What the task asks
The answer should be each line from the entries below that has the word "computer" in it.

Input data
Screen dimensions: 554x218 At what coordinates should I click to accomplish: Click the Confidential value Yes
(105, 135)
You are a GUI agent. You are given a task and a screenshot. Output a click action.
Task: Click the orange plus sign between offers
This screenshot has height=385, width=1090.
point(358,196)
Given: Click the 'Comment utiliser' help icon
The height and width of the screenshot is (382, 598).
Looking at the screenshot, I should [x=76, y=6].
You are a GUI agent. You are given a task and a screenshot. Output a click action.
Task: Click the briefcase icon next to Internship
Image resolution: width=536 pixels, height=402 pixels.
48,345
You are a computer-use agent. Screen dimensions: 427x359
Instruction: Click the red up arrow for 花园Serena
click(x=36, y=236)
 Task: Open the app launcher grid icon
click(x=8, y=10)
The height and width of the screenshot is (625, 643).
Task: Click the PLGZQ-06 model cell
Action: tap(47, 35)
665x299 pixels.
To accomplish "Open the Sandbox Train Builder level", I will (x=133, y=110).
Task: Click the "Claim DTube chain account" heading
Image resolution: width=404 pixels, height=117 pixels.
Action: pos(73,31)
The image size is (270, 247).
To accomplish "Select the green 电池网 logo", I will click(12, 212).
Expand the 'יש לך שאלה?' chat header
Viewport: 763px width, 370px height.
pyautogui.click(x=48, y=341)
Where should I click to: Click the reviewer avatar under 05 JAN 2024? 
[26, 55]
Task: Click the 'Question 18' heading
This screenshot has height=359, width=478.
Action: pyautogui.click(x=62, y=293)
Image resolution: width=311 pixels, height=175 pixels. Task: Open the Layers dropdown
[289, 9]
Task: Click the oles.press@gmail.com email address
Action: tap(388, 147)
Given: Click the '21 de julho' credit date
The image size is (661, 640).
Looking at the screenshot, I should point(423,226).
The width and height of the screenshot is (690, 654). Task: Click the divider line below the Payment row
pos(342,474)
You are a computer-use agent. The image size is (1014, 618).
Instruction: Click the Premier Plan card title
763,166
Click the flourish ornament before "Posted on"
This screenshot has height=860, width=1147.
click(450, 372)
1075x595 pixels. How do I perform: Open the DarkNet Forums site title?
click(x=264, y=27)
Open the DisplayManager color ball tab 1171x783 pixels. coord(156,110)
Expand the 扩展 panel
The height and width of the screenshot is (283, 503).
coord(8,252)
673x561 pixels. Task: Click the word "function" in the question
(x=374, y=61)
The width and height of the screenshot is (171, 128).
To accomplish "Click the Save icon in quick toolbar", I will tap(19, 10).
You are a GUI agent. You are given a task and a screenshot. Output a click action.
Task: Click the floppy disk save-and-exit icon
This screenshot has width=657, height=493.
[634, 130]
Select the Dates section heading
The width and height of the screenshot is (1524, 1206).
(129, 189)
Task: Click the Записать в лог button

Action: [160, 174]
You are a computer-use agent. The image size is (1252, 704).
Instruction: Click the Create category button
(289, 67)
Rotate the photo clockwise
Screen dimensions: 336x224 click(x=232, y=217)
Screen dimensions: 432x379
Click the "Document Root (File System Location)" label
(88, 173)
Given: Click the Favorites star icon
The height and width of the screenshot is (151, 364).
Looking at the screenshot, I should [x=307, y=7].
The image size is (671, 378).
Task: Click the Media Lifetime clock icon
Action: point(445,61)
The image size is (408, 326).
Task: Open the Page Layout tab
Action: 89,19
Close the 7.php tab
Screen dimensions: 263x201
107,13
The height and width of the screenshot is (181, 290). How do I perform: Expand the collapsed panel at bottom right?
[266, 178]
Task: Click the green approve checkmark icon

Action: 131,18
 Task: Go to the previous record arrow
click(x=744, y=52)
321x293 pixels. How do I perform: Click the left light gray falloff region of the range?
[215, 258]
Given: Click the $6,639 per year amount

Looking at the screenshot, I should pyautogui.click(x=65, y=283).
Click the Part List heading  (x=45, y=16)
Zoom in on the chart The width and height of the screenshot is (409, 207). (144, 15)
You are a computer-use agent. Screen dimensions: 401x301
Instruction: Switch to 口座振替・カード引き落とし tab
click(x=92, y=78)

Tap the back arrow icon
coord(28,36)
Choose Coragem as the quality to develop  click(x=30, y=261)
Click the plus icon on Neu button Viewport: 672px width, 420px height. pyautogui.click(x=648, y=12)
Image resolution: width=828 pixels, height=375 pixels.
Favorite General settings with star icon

Answer section
You are a computer-use agent. Screen dimensions: 427x359
You are a computer-use agent. The image size is (1014, 618).
You are a computer-use agent. The image size is (1252, 704).
You are a computer-use agent. Screen dimensions: 401x301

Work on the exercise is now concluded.